The researchers tried to improve LLM's emotion regulation skills through some positive cues , such as building self-confidence and emphasizing goals.

In order to guide emotional regulation in a positive direction, the researchers used some positive words in "EP_07", "EP_08", "EP_09", "EP_10" and "EP_11", such as "Believe in your abilities" and "Be proud of this" and “Stay determined.”

EP 07: Are you sure that’s your final answer? Believe in your abilities and strive for excellence. Your hard work will bring significant results.

EP 08: Embrace challenges as opportunities for growth. Every obstacle you overcome brings you one step closer to success.

EP 09: Stay focused and committed to your goals. Your continued efforts will lead to outstanding achievements.

EP 10: Take pride in your work and do your best. Your commitment to excellence sets you apart.

EP 11: Remember progress is made step by step. Stay determined and keep moving forward.

These sentences can be added to the original prompt, as shown in Figure 1. The researcher added "This is very important to my career (This is very important to my career)" to the original prompt. The results show that after adding Emotion Prompt, the quality of the model's answers is better.

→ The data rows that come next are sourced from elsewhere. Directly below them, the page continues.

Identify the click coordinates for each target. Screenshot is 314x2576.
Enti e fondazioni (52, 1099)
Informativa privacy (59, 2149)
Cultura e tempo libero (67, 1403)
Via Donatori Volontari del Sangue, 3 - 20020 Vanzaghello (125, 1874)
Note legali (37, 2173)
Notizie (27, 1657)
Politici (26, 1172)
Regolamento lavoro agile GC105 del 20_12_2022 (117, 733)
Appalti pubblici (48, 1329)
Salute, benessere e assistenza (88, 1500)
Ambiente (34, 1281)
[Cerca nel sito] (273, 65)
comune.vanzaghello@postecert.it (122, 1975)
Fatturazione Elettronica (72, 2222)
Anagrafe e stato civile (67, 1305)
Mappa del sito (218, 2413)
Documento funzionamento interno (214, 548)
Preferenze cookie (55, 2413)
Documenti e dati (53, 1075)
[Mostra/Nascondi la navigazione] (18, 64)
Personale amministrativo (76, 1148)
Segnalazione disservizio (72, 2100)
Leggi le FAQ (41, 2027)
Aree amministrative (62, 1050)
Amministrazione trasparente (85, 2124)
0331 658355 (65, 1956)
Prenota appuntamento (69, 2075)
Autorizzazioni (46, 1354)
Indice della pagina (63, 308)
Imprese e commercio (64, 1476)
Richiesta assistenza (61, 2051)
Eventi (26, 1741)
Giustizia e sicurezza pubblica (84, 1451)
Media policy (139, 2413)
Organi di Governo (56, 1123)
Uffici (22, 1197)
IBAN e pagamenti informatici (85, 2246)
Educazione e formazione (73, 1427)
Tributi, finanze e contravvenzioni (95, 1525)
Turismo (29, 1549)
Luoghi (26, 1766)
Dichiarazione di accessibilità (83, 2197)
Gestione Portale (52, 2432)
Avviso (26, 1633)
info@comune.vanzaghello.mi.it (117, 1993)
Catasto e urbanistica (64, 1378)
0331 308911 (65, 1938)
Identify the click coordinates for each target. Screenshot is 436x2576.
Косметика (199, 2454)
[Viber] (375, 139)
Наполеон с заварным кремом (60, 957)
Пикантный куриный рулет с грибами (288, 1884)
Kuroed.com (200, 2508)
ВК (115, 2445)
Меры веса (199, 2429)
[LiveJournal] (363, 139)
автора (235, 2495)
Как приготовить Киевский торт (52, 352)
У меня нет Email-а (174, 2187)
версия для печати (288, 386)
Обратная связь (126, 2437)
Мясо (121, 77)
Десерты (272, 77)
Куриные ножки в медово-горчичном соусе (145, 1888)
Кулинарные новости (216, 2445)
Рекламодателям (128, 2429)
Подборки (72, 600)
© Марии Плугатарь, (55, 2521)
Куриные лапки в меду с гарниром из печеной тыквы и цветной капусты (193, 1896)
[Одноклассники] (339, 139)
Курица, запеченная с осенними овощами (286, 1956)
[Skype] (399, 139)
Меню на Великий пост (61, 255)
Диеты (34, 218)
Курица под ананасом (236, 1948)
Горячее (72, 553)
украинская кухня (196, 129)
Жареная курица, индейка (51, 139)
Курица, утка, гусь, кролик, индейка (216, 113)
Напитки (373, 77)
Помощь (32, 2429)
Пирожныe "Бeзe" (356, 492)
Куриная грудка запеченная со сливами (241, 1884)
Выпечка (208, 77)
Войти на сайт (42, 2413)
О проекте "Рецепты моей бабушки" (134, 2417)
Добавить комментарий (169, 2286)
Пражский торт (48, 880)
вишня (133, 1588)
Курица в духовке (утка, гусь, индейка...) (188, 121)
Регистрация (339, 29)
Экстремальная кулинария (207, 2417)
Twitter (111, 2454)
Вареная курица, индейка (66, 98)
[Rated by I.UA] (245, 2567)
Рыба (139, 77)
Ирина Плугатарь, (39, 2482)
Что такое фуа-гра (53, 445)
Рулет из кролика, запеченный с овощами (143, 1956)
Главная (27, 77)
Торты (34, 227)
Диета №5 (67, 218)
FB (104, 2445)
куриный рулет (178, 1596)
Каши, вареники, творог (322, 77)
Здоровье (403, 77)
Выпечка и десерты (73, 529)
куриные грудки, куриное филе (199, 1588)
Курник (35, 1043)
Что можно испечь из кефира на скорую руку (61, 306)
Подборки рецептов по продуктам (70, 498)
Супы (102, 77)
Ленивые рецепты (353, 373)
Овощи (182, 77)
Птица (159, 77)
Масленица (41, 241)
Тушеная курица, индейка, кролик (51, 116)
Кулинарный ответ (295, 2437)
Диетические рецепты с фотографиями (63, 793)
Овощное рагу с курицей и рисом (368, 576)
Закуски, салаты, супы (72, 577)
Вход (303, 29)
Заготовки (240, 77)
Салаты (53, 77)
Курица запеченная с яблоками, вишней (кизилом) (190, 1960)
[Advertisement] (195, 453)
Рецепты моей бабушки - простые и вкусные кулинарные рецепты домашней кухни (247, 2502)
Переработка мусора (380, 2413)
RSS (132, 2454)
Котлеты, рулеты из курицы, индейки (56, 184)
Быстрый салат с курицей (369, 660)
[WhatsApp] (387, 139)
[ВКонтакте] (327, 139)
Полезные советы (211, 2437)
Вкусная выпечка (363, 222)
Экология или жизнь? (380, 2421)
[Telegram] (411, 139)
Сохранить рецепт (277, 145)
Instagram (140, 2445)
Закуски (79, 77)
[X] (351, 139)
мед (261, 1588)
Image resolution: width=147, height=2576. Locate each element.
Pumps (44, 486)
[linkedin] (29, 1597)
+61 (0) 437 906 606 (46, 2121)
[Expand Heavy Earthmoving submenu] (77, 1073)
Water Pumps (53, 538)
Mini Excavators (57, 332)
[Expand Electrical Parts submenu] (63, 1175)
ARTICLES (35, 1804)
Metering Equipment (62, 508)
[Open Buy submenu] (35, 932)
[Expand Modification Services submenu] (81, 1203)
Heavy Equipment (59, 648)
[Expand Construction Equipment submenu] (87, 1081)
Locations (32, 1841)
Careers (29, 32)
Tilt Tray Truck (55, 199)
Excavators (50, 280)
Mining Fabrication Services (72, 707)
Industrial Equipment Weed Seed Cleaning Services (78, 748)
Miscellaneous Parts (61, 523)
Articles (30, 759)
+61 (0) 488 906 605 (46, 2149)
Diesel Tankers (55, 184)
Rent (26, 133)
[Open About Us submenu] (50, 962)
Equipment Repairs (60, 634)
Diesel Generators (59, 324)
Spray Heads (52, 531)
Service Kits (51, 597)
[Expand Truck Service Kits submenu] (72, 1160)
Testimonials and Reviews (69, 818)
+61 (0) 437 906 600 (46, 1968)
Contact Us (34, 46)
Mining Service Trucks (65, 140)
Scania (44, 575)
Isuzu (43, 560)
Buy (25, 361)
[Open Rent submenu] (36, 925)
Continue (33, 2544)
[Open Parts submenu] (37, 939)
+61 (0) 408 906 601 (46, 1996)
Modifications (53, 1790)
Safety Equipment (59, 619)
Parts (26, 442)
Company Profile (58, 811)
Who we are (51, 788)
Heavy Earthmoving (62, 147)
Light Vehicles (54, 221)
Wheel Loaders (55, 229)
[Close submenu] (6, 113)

The researchers found that Emotion Prompt achieved equivalent or better performance on all tasks, with a 10% performance improvement in more than half of the tasks.

Results for different models and tasks

Moreover, Emotion Prompt also improves the authenticity and information content of the model's answers.

As can be seen from the table, EmotionPrompt increases the authenticity of ChatGPT from 0.75 to 0.87, increases the authenticity of Vicuna-13b from 0.77 to 1.0, and increases the authenticity of T5 from 0.54 to 0.77.

In addition, EmotionPrompt also increases the information content of ChatGPT from 0.53 to 0.94 and the information content of T5 from 0.42 to 0.48.

Likewise, the researchers also tested the effects of multiple emotional stimuli on LLM.

By randomly combining multiple emotional stimuli, the results are shown in the table below:

It can be seen that in most cases, more emotional stimuli will make the model perform better, but when a single stimulus has already achieved good performance, combined stimulation can only bring little or no improvement.

Why does Emotion Prompt work?

The researchers explain this by visualizing the contribution of the input of an emotional stimulus to the final output, as shown below.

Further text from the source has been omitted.